### WRITTEN INSTRUCTION
Answer these from the forum post on the tire pressure warning:
(a) How long was the poster out of town?
(b) What did the poster use to jump-start the car?
(c) Where on the dash is the #9 button?

### PAGE EXCERPT
* begin *

# aaah! tyre pressure warning



## boyfriendmechanic (Aug 2, 2007)

Hi allroaders, Thank you for reading.... I guess my battery is old, or there was some drain on it. I went out of town for 2 weeks, when I got home, I got in my car, and the battery was almost totally dead. I jump started the car







with jumper cables.
Now, (not before the jump) when I start the car and put it in gear, the computer beeps once and the tire pressure warning goes on, with the yellow shape of a tire, an exclamation point in it, and a line drawn diagonally through it. This then stays on all of the drive. I go into the menu, and I cannot turn the system "on" there is a square unchecked box next the word On, yet I cannot select it to change it and put a check mark next to On. I can not select "Store Pressures" either. I can set other computer options like MPG, drive time etc. I have tried while the car was moving and with it in park and running and with the car ignition on but not running. I had used the store pressures before.
I push the Auto Check and get the display to cycle through all the warnings, and it ends with OK, I saw that once or twice. As I kept pushing the #9 button in the manual on the dash (below and to the left of the speedo), then push and hold #9, it seems to give the above mentioned tyre picture then return to the "depress brake pedal before shifting out of park" message (yes it is an automatic).

* end *

### MATERIAL

* begin *

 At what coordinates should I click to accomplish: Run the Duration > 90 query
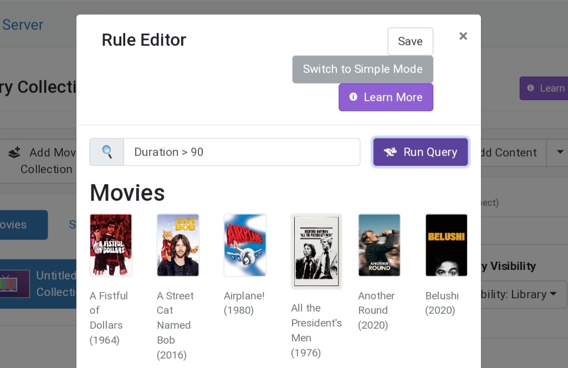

* end *

### THE RESPONSE
(a) Two weeks.
(b) Jumper cables.
(c) Below and to the left of the speedo.